BEGIN Text under study

A Plaque Test for Redundancies in Relational Data [Extendend Version]
Christoph Köhnen, Stefan Klessinger, Jens Zumbrägel, Stefanie Scherzinger
TL;DR
The paper addresses visualizing redundancies in relational data implied by functional dependencies by introducing the plaque test, an entropy-based visualization anchored in the information-theoretic framework of Arenas and Libkin. It defines cell-level information content $INF_I(p|F)$, provides a simplified computable formula, and offers two optimization paths plus a Monte Carlo estimator with error bounds to scale to larger datasets. The main contributions include formal definitions, exact and approximate computation strategies, and extensive experiments on five real-world datasets demonstrating useful, interpretable visual cues toward dependencies and normalization opportunities. The work enables data analysts to focus on the most informative redundancies, supporting profiling, normalization decisions, and scalable data exploration, with clear directions for further scalability improvements and extension to additional dependency types.

END Text under study
BEGIN Data for analysis

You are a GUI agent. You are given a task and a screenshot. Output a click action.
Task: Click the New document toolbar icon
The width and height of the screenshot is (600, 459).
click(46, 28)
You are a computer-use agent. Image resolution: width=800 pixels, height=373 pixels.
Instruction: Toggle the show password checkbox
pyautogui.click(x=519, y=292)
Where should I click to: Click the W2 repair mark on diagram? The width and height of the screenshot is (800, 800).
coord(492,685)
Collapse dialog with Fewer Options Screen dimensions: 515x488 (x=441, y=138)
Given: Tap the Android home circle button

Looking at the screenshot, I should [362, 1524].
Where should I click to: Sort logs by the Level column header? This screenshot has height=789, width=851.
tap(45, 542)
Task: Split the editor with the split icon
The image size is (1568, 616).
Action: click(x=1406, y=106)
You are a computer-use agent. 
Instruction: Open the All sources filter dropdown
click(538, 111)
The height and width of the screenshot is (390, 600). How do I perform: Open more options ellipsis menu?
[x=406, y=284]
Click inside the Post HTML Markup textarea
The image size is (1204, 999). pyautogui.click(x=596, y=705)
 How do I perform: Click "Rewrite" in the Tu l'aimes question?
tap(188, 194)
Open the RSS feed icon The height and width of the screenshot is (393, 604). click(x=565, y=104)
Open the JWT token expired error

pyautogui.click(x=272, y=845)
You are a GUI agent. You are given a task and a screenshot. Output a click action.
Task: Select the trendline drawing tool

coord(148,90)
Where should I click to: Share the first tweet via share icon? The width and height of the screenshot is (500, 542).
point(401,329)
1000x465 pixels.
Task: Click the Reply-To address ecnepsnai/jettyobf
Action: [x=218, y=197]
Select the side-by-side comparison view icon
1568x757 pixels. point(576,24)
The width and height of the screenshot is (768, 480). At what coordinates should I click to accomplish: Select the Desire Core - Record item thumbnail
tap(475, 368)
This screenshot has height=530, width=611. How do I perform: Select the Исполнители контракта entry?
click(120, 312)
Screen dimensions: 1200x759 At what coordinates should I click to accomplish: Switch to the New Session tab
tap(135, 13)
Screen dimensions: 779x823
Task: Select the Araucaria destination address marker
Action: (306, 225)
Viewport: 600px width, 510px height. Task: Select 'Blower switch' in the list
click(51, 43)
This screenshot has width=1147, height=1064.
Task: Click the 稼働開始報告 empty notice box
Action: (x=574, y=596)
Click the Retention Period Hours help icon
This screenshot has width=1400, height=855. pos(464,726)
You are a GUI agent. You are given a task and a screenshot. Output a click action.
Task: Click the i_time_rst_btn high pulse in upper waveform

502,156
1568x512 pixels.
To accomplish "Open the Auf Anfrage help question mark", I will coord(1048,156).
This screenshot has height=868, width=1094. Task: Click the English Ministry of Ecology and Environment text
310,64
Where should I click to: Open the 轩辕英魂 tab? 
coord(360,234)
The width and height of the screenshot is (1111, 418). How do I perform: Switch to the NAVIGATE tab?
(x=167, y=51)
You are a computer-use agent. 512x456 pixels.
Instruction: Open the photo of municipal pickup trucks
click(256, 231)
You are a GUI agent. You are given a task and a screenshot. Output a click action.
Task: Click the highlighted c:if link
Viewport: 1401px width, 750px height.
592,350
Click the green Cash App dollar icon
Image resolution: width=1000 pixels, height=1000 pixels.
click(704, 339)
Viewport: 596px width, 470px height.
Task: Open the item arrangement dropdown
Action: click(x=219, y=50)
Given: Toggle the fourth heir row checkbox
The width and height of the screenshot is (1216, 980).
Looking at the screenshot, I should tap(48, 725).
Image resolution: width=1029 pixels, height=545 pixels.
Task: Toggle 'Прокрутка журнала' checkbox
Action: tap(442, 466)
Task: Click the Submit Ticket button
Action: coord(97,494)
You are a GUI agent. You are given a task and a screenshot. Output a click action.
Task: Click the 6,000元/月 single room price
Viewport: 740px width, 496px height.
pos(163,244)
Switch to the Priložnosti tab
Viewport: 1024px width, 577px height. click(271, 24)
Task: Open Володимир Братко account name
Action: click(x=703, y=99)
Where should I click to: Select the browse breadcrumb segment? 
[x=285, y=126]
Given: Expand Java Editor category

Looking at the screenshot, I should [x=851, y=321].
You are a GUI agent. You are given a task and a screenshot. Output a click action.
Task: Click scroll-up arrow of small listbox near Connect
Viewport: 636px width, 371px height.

END Data for analysis

> **Task description**
In the summary of the plaque test paper above, whose information-theoretic framework anchors the visualization?

> **Solution to this task**
The plaque test is anchored in the information-theoretic framework of Arenas and Libkin.